I'm about to take on my mate's tau army tomorrow, and could use some advice, since he always beats me. I've never faced tau before, and heard that they're quite scary. Here's what I have:

Farseer
Warlocks (one on a bike)
Autarch
Guardians (with missile launcher platform)
Dire avengers
Jetbikes (2 with cannons)
Wave serpent
2 vypers (both with shuriken cannons)
Banshees
Swooping hawks
Warp spiders
Reapers
Wraithlord
War walker (new)

So...quite a lot to choose from!  It's a 1500 point game so I can't field everything I want to, so I need to decide what to field and what to leave behind.


----------



## Sethis (Jun 4, 2009)

What is he fielding? A core of a list could look like:

Farseer
Autarch with Warp Jump Generator and Fusion Gun, rolling on Eldar traits.

Warlock with Conceal

Guardians with Weapon Platform (I advise strongly AGAINST the missile launcher, worst option imo as it stands)

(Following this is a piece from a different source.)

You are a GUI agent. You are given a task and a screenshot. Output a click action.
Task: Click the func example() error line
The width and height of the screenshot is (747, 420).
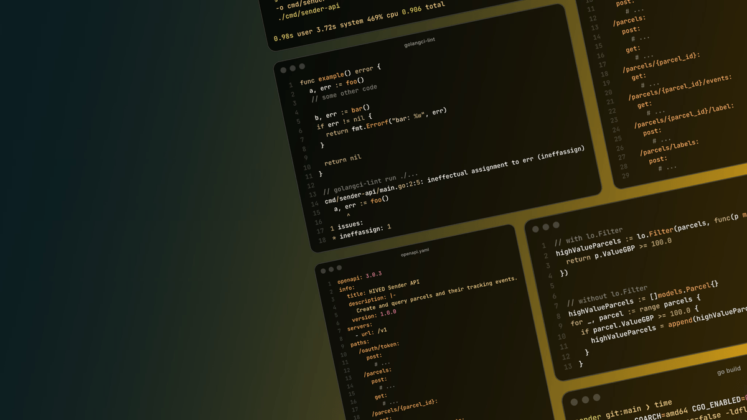coord(340,74)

Dire Avengers in Serpent with Chin Cannon and Scatter Laser turret.

Two lots of 3x Jetbikes with 1x Cannon, or 6x Jetbikes with 2x Cannon

6 Swooping Hawks (It's important to have 6)

As many Spiders as you have, with Autarch attached.

War Walker

Farseer sets up with the Guardians and Walker behind/in cover, and hopes for Fortune and potentially two lots of Guide/Prescience depending on the rest of your army. Hawks and Spiders in reserve coming in on a 2+ with the Autarch, with Spiders benefiting from pretty much all of the Eldar Traits in one way or another. Your Jetbikes and Serpent punish anything moving forwards onto objectives, and grab objectives for you in the final turns. You could add the Wraithlord to that if he doesn't have much Fusion weaponry or Railguns, as the rest of Tau guns hurt him on 6+, or allow him his 3+ save - either of which manageable with luck and skill. Just give him a sword and two flamers and run him forward as fast as possible.

Banshees are awful. Never use them so long as 6th Edition is current. Reapers I personally don't care for, but some people like them. I think paying more points than a Devestator squad with less duality and survivability is a bad plan.

It does depend on what he's using though.


----------



## suburban_fox (Apr 28, 2014)

I don't know what he's got. Also, many of my weapons are fixed, since I've had this army for a long time (pre 6e), and was just starting out, so might not have made the best choices. The serpent has twin brightlances and the autarch has wings and melee weapon.

I want to use the wraithlord if I can, because I know he'll target it a lot - which means he's not targetting my more squishy units.  

I've already decided to leave the reapers and the banshees behind. Although reapers have worked well for me in the past, I haven't been able to put the banshees to good use lately.


----------